Nous sommes heureux de voir les mesures et l’engagement pris par le gouvernement à l’égard du projet de loi S-4. Je tiens d’ailleurs à exprimer ma gratitude au Président du Sénat, l’honorable George J. Furey, aux leaders des autres caucus et groupes, et enfin, au ministre Dominic LeBlanc, qui ont agi en comprenant bien l’importance de cette modernisation de la loi.

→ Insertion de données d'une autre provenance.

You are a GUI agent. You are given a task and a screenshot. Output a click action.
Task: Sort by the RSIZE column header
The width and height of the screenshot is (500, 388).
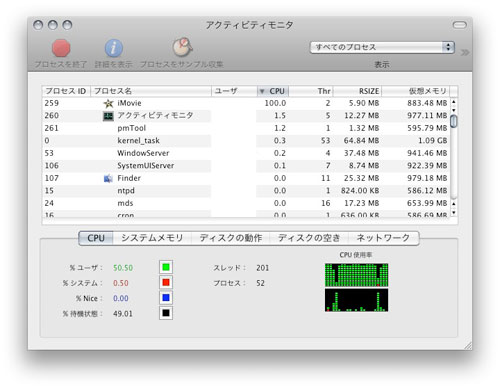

Je crois que le projet de loi S-4 permet d’arriver à un bon compromis entre le progrès et la tradition, sans pour autant faire abstraction de l’histoire de cette institution, afin de moderniser la façon dont nous remplissons nos obligations en tant que parlementaires. Il ne s’agit pas de faire disparaître l’important rôle historique de l’opposition, mais plutôt de promouvoir l’esprit de collaboration entre tous les groupes et les caucus. Depuis que je suis au Sénat, j’ai été témoin de cet esprit de collaboration et de la valeur ajoutée que le Sénat apporte grâce à sa vaste diversité d’expertises, d’expériences et d’opinions.
Tout bien considéré, ce projet de loi vise principalement à assurer un traitement juste et équitable pour tous ces groupes et ces caucus, et donc pour tous les sénateurs. Je sais que nous pouvons tous y être favorables.
J’en profite pour faire le vœu qu’en examinant ce projet de loi, les élus de la Chambre des communes tiennent compte des avantages de la mise à jour de l’administration du Sénat. Le Sénat a pour rôle de servir de Chambre de second examen objectif, et je crois que d’agir de façon complémentaire constitue la meilleure façon de nous acquitter de cette responsabilité. Le projet de loi S-4, avec les changements auxquels il donnera force de loi, contribuera à développer cette complémentarité entre les deux Chambres du Parlement. Chacune a son rôle à jouer.
Chers collègues, ce projet de loi assurera davantage d’équité et d’indépendance à cette Chambre. Pour le reste, c’est à nous de jouer. Après tout, au Sénat, nous sommes maîtres de notre destinée. Il nous revient donc d’améliorer le Sénat au bénéfice des Canadiens. Nous devons nous assurer qu’il demeure ouvert à une saine confrontation des idées, tout en conservant une administration moderne répondant aux besoins contemporains des institutions démocratiques. La mise à jour de la Loi sur le Parlement du Canada constitue une autre étape menant à un Sénat modernisé. Chers collègues, voilà pourquoi je conclus mon discours en demandant le vote sur le projet de loi S-4.
Vous plaît-il, honorables sénateurs, d’adopter la motion?
Des voix : D’accord.
Une voix : Avec dissidence.
(La motion est adoptée et le projet de loi, lu pour la troisième fois, est adopté, avec dissidence.)